1830's William Ridgway Blue White Willow Platter, Rare & Early WR Mark
#AD307: Small 11 x 9 inch English Staffordshire W. Ridgway Willow
Ashet, Meat Plate Dish or Platter
This is a beautiful Georgian era Willow pattern Blue & White Ironstone pottery transferware platter. it measures 11 x 9 inches and has a great large clear blue "WR Staffordshire Ironstone China" backmark in a flowing banner ribbon, with flowers above the WR initials as an embellishment at the top.
The Transferware Collectors Club database shows a Willow plate with the same mark, TCC pattern #6512. It also shows one photo of the makers mark as Ribbon 53939.

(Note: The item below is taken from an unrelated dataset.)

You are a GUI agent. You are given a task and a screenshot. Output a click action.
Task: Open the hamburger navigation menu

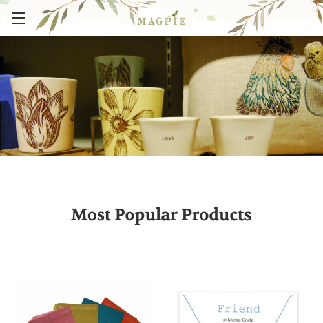pos(18,18)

Note: Job Ridgway 1759–1813 and his brother George Ridgway 1758–1823 were devout Methodists who started the Bell Works Pottery Factory in Hanley, Staffordshire in 1794. Around 1800 they split their partnership to each bring their sons into the trade. Job had two sons, John Ridgway and William Ridgway, and he began a new factory works at Shelton, Staffordshire, Stoke, called the Cauldon Place Works from 1802, which became "Ridgway & Sons"in 1808 or "J & W Ridgway." The Ridgway family name is also seen incorrectly spelled as Ridgeway in genealogy records.
In 1830, William and his John brother split, with William Ridgway 1788-1864 took on the Bell Works in Shelton and the Church Works in nearby Hanley. From web research we found that in 1830-1834 William Ridgway marked his pottery W R or W RIDGWAY with many different marks, both impressed and printed.
This piece has a beautiful combed pottery back as seen in photos, and is well glazed, smooth and creamy in great condition. It also has a small deeply impressed flower type mark in the clay, see photos.
This rare and uncommon piece was found in Totnes, Devon, England. It has good colour, no chips, cracks or repairs. There are very mild signs of use. It is small, 9 x 11 inches and displays beautifully.